* [DIRECTIVE]
Report only the number of rows below that contain the string "agent", counting a match only when the letter case is the same.

* [TASK INPUT]

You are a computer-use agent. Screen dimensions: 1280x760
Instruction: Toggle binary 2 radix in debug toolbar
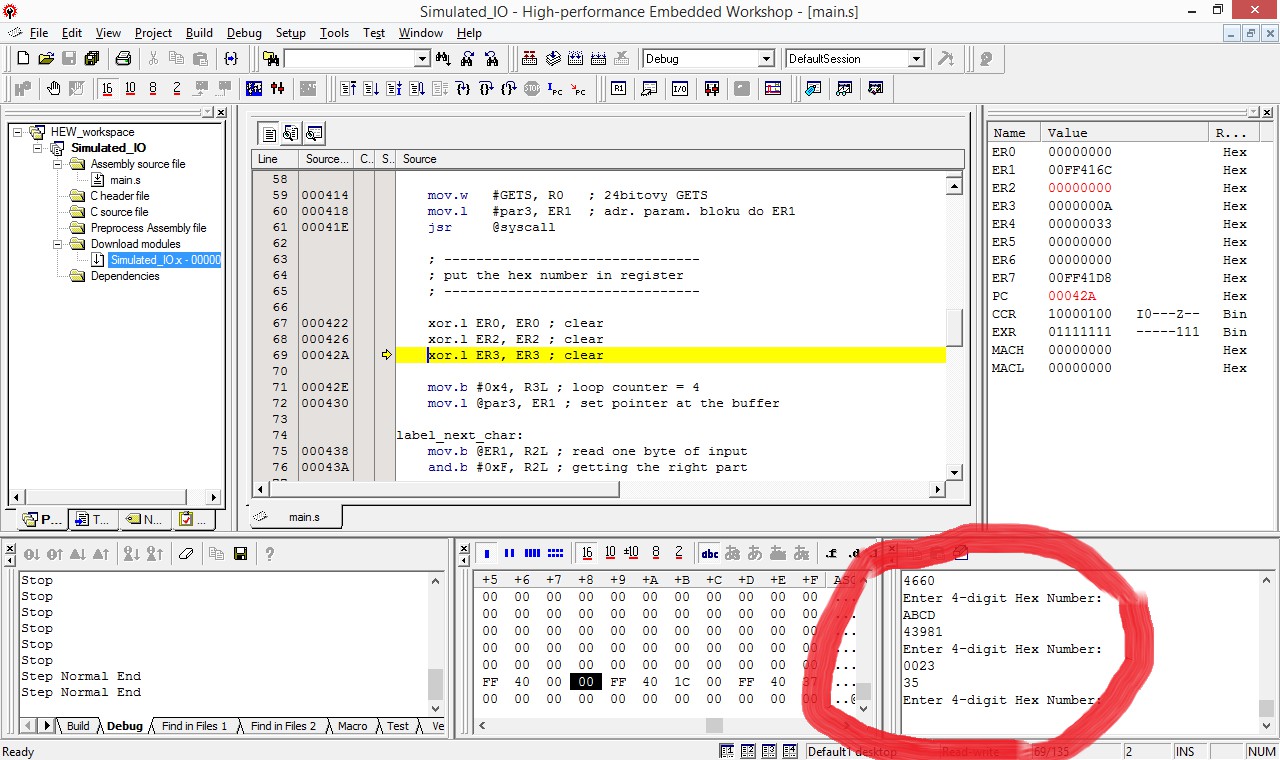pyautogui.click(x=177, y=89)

---

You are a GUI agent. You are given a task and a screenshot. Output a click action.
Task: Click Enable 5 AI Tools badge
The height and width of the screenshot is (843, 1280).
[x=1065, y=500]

* [RESULT]
2